What are these people about?

jbor jbor at bigpond.com
Tue Mar 5 14:46:05 CST 2002


on 6/3/02 6:41 AM, Terrance at lycidas2 at earthlink.net wrote:

> Agreed, not in very good taste.  But, the question of honesty is quite a
> different matter as regards RC. Isn't it? He's the narrator and
> tall-tale teller. He is the Ishmael of this tale. Mason tells Dixon to
> go to the site  as a Harlequin, but we've got one of those in RC  who
> is looking back at his youth and playing several parts in the drama he
> both constructs and performs. He will even go so far as to step off the
> stage and address a particular member or generation of the audience.
> Remember, he was not there. Furthermore, I think it is not unreasonable
> to read both Mason's reaction and Dixon's reaction as RC's projections
> or to take it one step further, to read Dixon and Mason as projections
> of RC.  Since the field book says Mason went alone and since it is
> pretty clear that it is RC who decides that *they* (Jere and Charlie)
> in fact went together, they entire tale is yarn RC spins, including his
> own foolish role.

I take your point but I think there are times when the narrative -
ostensibly within Wicks's tales - shifts totally out of his ken, and that
it's a bit of a cop-out to say that M & D and their responses and
realisations at this or that point in the text are only "projections" of
Wicks's and thus dismiss them. (After all, Wicks is only a "projection" of
Pynchon's in the first place. And there are examples aplenty of the shift
*beyond* Wicks - an obvious recent one would be when the narrative relates
events in R.C.'s life at home with Phoebe *after* the time of the
expedition, and quite probably after the time of Wicks's tale-telling as
well, at 324-5.) And we've agreed to disagree about Wicks correlation to
Ishmael I think. 

My point is that there are themes and realisations in the text which are at
odds with (the tale-telling) Wicks's viewpoint. Certainly Wicks
characterises "young Cherrycoke" within his narratives, and often harshly or
comically, and he's not a totally unsympathetic character at all. However, I
don't think he speaks for the text (in the same way that Ishmael does, for
example). In this instance I can completely understand why Dixon could not
and did not pray at the site of the massacre.
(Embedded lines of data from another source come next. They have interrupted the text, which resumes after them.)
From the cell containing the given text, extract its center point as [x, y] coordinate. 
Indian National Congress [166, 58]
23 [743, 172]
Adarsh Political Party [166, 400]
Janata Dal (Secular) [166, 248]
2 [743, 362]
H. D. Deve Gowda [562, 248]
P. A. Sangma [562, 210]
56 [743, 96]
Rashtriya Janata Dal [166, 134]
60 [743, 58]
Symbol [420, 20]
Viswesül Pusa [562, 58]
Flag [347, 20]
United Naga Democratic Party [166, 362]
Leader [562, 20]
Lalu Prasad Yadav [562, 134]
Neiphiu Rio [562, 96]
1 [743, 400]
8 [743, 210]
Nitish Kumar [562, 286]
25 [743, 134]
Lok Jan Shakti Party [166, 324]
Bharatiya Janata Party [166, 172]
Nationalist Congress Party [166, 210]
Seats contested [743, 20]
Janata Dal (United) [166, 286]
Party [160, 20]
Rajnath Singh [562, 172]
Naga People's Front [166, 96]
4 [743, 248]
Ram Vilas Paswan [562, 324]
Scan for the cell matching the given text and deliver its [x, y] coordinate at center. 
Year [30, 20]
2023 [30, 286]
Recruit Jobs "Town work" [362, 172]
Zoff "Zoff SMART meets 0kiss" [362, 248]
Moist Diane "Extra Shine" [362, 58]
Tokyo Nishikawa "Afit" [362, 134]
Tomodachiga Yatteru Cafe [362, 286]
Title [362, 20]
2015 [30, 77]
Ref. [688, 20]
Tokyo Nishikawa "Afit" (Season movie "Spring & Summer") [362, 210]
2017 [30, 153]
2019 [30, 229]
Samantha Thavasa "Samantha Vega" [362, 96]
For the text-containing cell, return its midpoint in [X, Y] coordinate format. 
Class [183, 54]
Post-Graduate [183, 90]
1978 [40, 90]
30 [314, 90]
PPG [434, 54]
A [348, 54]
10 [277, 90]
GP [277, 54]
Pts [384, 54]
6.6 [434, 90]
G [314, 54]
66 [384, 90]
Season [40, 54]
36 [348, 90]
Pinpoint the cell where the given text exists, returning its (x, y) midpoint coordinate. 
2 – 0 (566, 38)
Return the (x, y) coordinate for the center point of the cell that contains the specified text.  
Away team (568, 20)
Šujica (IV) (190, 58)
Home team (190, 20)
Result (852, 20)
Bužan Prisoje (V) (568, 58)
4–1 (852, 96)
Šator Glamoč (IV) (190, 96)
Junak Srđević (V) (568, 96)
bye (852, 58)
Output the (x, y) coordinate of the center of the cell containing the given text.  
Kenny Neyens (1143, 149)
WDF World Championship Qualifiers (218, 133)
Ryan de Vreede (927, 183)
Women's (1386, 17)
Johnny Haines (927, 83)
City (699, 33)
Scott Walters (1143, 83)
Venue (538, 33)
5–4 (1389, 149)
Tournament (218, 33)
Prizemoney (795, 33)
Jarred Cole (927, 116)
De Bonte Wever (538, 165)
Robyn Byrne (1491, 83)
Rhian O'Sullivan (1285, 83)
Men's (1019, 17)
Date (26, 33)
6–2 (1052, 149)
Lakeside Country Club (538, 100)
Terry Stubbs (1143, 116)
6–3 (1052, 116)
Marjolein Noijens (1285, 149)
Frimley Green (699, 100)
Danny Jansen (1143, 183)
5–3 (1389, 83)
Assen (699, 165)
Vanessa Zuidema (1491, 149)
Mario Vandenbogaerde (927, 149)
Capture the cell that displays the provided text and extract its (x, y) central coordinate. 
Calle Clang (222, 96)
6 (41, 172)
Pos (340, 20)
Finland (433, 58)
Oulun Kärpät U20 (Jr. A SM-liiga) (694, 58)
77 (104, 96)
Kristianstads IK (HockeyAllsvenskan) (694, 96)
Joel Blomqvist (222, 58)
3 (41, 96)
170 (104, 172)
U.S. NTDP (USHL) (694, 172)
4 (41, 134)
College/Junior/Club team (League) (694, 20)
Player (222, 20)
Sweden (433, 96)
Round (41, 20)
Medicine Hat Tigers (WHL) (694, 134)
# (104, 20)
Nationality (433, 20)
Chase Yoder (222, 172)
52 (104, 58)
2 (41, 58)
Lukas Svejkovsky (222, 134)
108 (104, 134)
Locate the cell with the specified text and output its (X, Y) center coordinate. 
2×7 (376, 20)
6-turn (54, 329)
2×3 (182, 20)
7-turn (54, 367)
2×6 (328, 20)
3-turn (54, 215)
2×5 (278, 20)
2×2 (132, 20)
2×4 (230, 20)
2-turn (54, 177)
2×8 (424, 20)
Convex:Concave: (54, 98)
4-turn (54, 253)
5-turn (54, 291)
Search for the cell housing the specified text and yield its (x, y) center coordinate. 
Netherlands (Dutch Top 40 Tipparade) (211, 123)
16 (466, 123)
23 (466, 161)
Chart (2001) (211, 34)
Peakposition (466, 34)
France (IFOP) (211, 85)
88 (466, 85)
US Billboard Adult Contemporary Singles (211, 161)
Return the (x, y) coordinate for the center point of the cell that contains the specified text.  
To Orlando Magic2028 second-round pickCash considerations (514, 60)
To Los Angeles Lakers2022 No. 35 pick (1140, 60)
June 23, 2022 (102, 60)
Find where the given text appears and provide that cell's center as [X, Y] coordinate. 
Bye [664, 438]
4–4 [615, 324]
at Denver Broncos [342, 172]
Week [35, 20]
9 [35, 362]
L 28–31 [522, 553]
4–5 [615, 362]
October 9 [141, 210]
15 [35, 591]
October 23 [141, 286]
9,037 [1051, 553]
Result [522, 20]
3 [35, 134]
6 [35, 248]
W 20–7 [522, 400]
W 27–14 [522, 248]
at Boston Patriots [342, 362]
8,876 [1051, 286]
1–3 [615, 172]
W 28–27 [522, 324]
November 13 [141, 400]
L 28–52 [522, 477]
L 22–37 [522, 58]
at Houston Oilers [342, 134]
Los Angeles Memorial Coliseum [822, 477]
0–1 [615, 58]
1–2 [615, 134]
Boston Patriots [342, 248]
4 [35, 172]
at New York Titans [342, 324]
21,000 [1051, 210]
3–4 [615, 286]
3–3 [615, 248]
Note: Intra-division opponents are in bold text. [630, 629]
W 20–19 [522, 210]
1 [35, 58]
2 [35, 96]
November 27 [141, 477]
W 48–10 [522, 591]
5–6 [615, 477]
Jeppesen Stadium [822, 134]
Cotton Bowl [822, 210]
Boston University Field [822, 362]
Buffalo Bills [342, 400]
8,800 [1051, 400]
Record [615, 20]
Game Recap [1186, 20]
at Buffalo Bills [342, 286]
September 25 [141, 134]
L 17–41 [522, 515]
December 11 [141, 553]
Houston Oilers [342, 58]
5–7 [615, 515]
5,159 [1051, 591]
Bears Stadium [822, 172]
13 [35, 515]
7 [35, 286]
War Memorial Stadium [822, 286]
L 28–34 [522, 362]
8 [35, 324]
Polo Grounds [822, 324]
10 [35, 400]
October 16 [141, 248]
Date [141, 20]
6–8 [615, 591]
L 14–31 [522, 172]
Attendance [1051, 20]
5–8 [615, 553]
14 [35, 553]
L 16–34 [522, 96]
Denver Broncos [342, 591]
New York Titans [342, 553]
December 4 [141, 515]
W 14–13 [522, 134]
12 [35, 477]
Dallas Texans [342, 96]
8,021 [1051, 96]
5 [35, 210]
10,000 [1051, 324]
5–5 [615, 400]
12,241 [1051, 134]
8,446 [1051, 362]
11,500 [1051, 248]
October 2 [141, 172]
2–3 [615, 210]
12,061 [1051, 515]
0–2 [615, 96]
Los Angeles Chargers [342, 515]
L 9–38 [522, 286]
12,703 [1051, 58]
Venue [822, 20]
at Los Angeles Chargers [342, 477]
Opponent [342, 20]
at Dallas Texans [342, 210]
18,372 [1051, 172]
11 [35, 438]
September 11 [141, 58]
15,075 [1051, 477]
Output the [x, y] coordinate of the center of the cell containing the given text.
How inappropriate would it
have been for him to pray to the slaughterers' "God" for the "souls" of the
slaughtered? I don't think Wicks gets this at all. And no wonder Dixon's own
faith was shaken to the core at that moment. I think that these are things
which Wicks does not realise, even as an older man, complacent and certain
in his own faith, but which the text does take for granted.